= ASSIGNMENT =
Each line below from the one containing "兵庫県 (876, 540)" through the one containing "宮崎県 (961, 720)" is to be given again exactly, and no line outside that span.

(Collected data)
════════
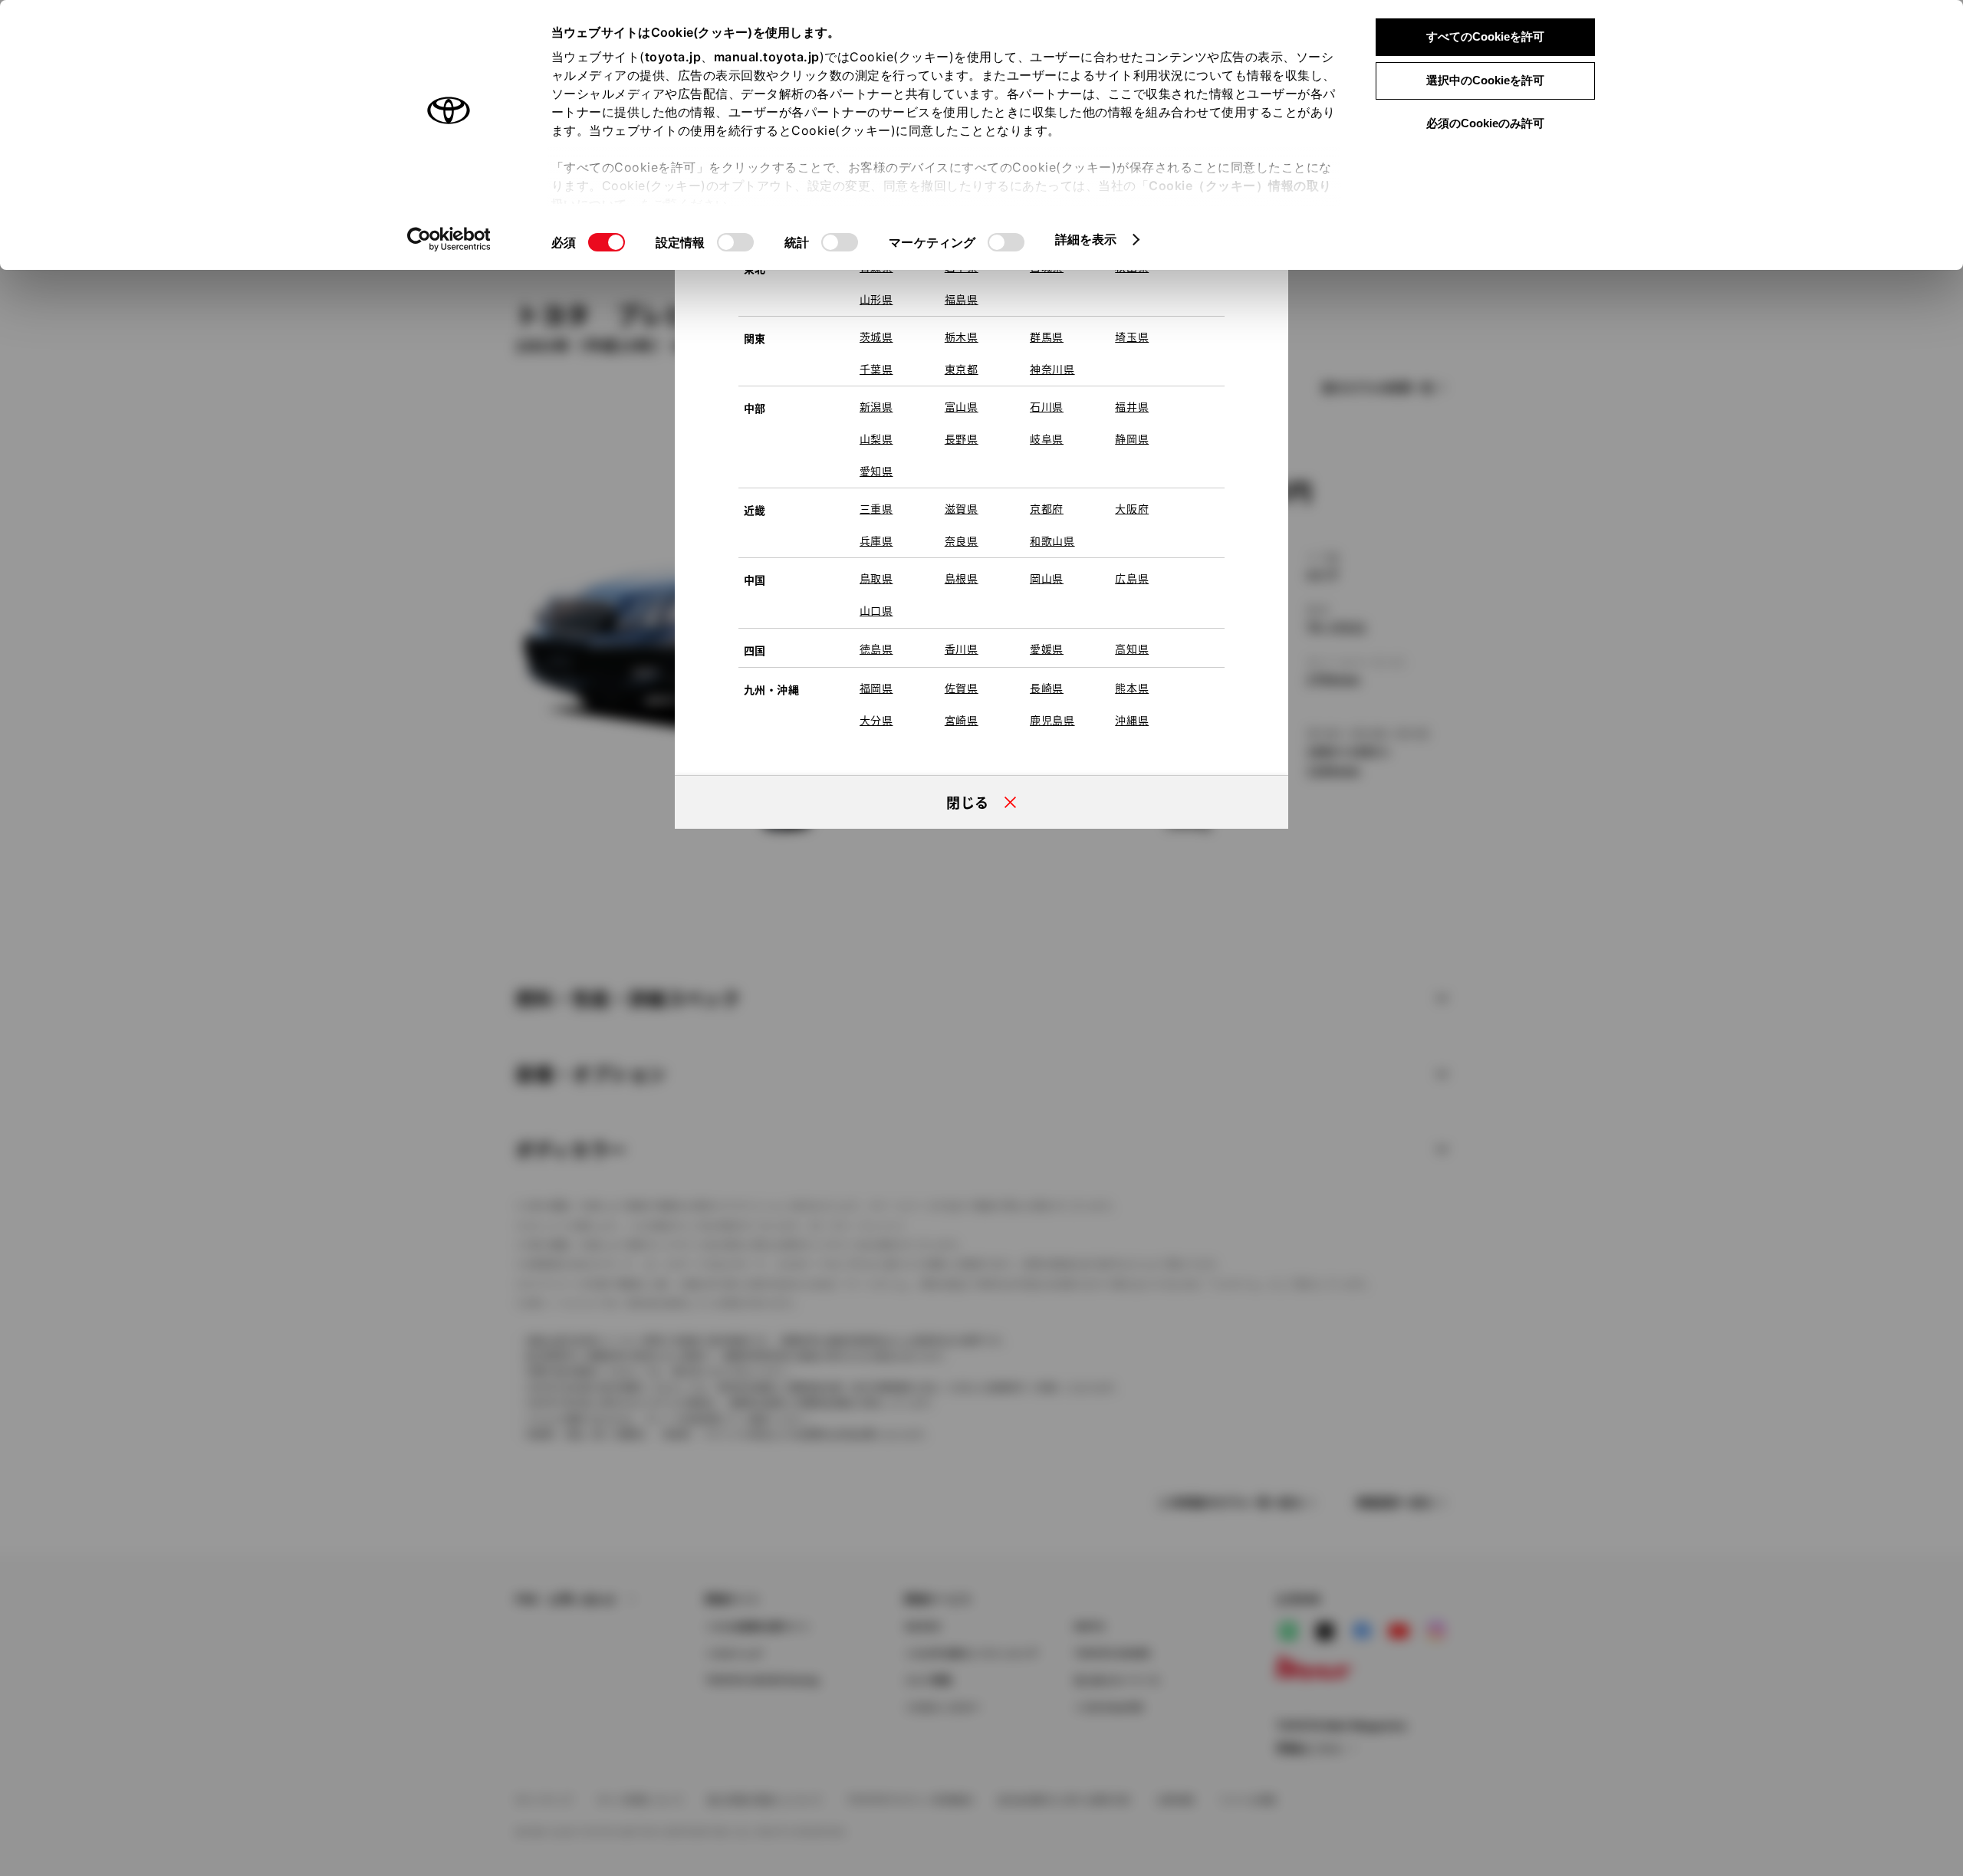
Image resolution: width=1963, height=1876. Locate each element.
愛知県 (876, 470)
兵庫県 (876, 540)
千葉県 (876, 368)
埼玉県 (1132, 336)
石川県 (1047, 406)
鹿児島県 (1052, 720)
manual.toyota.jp (767, 56)
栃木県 (961, 336)
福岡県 (876, 687)
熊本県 (1132, 687)
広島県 (1132, 578)
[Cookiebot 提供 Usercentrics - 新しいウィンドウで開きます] (449, 239)
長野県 (961, 438)
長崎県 (1047, 687)
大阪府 (1132, 508)
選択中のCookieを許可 (1485, 80)
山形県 (876, 299)
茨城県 (876, 336)
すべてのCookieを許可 (1485, 36)
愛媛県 (1047, 648)
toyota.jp (673, 56)
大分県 (876, 720)
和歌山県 (1052, 540)
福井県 (1132, 406)
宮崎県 (961, 720)
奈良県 (961, 540)
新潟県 (876, 406)
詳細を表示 (1086, 239)
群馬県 (1047, 336)
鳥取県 (876, 578)
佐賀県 (961, 687)
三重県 (876, 508)
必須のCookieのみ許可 (1485, 123)
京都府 (1047, 508)
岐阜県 (1047, 438)
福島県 (961, 299)
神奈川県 (1052, 368)
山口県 (876, 610)
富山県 (961, 406)
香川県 (961, 648)
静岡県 (1132, 438)
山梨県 (876, 438)
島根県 (961, 578)
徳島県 (876, 648)
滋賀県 (961, 508)
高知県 (1132, 648)
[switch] (735, 242)
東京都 (961, 368)
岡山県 (1047, 578)
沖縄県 (1132, 720)
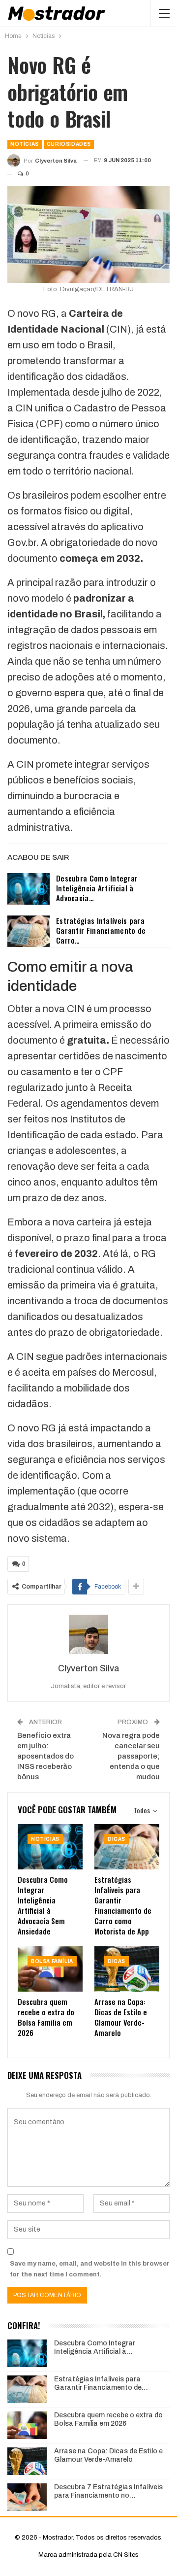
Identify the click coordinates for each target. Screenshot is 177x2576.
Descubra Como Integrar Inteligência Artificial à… (94, 2347)
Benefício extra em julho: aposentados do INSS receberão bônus (45, 1756)
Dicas (116, 1839)
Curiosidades (69, 144)
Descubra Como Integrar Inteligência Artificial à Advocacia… (97, 888)
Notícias (24, 144)
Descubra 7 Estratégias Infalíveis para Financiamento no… (108, 2491)
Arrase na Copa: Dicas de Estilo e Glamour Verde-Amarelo (108, 2455)
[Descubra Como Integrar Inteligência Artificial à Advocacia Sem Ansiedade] (28, 889)
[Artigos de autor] (88, 1634)
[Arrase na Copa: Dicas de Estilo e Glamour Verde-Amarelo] (126, 1969)
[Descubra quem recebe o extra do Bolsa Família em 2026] (50, 1969)
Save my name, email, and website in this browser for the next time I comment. (90, 2269)
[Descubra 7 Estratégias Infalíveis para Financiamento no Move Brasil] (27, 2497)
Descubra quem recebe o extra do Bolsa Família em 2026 (108, 2419)
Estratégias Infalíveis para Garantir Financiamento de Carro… (101, 930)
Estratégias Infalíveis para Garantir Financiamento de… (101, 2383)
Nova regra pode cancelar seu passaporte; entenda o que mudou (131, 1756)
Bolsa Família (52, 1961)
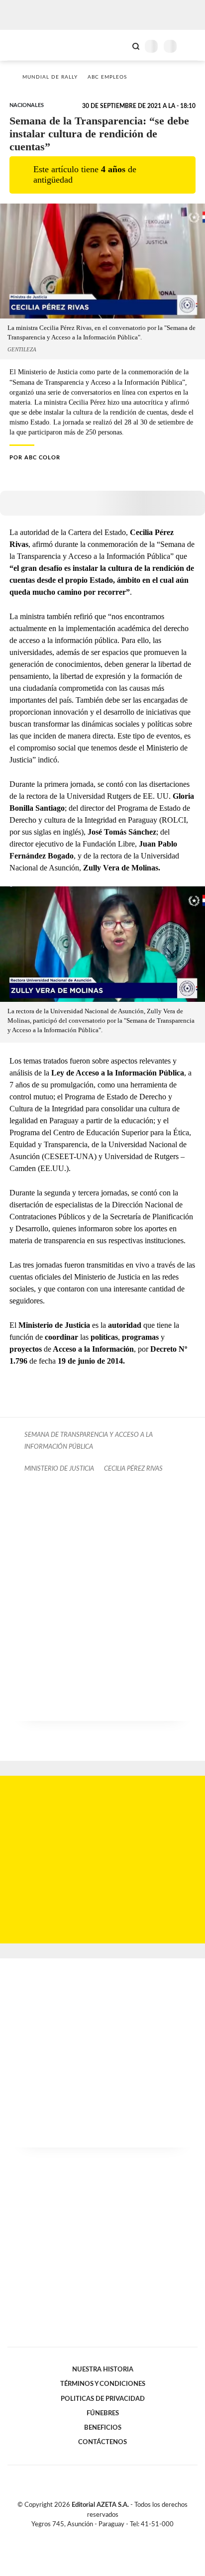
════════
= SOLUTION BELOW =
兵庫県 (876, 540)
千葉県 (876, 368)
埼玉県 (1132, 336)
石川県 (1047, 406)
鹿児島県 (1052, 720)
manual.toyota.jp (767, 56)
栃木県 (961, 336)
福岡県 (876, 687)
熊本県 (1132, 687)
広島県 (1132, 578)
[Cookiebot 提供 Usercentrics - 新しいウィンドウで開きます] (449, 239)
長野県 (961, 438)
長崎県 (1047, 687)
大阪府 (1132, 508)
選択中のCookieを許可 (1485, 80)
山形県 (876, 299)
茨城県 (876, 336)
すべてのCookieを許可 (1485, 36)
愛媛県 (1047, 648)
toyota.jp (673, 56)
大分県 (876, 720)
和歌山県 (1052, 540)
福井県 (1132, 406)
宮崎県 (961, 720)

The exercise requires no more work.